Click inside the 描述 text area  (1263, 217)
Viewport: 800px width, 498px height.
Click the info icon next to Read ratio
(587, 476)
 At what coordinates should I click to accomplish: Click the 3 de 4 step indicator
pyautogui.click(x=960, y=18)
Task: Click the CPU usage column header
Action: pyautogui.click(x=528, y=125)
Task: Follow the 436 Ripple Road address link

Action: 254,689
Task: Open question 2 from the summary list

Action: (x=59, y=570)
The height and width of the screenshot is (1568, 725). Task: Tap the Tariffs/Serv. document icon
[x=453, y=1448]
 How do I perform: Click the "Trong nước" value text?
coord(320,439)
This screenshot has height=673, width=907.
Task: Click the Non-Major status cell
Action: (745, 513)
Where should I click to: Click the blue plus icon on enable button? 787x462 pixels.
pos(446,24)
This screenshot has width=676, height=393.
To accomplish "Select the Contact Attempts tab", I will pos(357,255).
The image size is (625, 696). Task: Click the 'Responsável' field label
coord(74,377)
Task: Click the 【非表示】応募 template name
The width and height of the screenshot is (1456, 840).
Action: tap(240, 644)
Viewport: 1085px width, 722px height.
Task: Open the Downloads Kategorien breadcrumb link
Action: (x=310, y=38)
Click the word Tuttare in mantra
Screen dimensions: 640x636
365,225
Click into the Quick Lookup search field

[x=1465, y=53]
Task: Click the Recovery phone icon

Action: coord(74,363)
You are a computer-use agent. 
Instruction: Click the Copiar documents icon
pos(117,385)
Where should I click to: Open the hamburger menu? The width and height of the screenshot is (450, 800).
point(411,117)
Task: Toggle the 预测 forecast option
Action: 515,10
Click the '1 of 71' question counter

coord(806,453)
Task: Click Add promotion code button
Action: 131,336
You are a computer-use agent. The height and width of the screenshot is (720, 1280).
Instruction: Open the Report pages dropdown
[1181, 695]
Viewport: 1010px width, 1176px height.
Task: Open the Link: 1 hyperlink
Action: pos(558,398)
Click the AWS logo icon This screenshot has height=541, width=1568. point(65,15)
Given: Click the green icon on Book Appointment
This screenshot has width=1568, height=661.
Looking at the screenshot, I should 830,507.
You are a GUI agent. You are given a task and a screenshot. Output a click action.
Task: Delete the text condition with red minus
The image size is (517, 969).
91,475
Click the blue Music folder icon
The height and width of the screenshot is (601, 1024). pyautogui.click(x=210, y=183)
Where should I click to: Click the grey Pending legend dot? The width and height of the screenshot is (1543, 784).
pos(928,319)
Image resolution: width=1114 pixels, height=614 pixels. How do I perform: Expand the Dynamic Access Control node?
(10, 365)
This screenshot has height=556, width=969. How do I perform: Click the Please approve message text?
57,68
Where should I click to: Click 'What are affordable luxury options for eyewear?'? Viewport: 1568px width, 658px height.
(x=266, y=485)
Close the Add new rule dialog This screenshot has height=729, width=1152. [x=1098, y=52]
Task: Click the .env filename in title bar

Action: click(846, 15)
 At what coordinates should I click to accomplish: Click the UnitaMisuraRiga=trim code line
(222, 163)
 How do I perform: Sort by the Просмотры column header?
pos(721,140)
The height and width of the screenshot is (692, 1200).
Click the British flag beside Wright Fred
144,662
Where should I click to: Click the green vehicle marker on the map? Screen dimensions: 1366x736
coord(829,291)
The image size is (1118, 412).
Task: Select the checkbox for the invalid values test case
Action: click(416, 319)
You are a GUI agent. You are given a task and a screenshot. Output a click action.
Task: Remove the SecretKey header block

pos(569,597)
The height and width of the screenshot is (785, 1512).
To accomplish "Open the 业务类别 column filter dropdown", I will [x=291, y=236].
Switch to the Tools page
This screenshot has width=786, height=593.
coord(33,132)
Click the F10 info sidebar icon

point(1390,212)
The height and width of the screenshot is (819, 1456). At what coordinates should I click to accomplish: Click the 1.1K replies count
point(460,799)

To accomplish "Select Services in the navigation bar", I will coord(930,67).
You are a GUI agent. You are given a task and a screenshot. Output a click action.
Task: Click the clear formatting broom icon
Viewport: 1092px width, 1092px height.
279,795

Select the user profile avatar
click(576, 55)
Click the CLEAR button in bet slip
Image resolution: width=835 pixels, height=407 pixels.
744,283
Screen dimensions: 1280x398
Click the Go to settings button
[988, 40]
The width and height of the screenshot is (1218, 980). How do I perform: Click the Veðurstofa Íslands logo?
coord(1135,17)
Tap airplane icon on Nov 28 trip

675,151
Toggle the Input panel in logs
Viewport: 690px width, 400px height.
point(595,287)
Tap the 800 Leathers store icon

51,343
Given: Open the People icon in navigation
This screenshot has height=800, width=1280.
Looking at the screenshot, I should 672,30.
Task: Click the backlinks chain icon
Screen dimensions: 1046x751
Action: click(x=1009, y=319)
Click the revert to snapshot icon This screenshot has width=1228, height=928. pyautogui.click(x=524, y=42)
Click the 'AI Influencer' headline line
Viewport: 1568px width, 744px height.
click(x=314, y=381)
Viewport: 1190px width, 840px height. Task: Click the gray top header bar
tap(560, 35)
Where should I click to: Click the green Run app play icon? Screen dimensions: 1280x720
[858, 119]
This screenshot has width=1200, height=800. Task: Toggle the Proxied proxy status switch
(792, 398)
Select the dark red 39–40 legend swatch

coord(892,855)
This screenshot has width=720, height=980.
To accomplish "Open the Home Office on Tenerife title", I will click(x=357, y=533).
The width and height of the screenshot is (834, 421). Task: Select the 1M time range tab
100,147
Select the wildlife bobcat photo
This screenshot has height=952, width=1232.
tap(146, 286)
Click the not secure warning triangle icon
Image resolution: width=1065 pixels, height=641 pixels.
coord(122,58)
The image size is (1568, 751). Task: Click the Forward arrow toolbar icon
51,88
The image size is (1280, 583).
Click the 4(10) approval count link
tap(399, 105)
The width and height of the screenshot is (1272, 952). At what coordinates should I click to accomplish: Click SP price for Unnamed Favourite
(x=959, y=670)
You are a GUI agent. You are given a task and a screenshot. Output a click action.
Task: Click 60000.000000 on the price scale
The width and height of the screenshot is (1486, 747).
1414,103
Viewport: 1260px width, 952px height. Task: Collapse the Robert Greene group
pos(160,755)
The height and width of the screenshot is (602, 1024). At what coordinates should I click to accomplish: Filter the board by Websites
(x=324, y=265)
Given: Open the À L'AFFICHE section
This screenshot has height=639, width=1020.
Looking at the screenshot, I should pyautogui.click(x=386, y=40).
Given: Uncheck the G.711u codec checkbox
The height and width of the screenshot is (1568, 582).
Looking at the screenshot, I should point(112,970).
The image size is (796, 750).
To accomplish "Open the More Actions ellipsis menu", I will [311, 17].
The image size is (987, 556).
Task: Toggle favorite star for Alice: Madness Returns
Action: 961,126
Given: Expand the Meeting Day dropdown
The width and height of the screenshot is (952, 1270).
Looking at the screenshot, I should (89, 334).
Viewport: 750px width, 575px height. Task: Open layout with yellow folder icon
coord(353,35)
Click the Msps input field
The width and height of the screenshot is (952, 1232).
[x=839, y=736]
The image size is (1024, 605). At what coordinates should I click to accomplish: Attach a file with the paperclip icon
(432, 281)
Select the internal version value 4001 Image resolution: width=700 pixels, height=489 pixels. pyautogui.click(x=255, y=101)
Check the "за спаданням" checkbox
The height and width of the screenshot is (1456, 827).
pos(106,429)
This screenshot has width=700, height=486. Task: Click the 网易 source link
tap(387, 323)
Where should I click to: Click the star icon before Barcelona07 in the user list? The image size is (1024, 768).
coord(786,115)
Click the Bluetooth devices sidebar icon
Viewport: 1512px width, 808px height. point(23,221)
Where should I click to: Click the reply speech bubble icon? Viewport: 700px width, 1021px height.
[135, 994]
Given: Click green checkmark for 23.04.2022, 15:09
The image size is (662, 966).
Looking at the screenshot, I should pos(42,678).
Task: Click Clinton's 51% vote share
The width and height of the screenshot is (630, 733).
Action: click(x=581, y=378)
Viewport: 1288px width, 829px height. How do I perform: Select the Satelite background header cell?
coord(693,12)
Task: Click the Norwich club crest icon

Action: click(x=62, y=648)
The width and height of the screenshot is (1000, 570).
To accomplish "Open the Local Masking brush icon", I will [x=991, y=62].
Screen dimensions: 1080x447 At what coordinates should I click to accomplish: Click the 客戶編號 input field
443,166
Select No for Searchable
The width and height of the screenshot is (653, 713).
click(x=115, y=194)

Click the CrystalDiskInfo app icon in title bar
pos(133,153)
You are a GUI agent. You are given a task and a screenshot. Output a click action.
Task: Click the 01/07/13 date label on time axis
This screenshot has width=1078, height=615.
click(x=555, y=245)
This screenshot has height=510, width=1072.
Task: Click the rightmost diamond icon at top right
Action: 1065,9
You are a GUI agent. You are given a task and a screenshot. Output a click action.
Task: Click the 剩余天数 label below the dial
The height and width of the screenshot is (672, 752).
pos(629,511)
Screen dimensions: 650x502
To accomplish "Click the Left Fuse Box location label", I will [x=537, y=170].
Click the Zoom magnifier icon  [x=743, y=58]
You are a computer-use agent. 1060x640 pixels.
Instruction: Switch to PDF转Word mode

-------

From the entries above, print the lines beginning at the one with "Click the 4(10) approval count link" and stopping after the one with "Task: Click 60000.000000 on the price scale", exactly as written and with nothing else.

▸ **Answer for this exercise**
Click the 4(10) approval count link
tap(399, 105)
The width and height of the screenshot is (1272, 952). At what coordinates should I click to accomplish: Click SP price for Unnamed Favourite
(x=959, y=670)
You are a GUI agent. You are given a task and a screenshot. Output a click action.
Task: Click 60000.000000 on the price scale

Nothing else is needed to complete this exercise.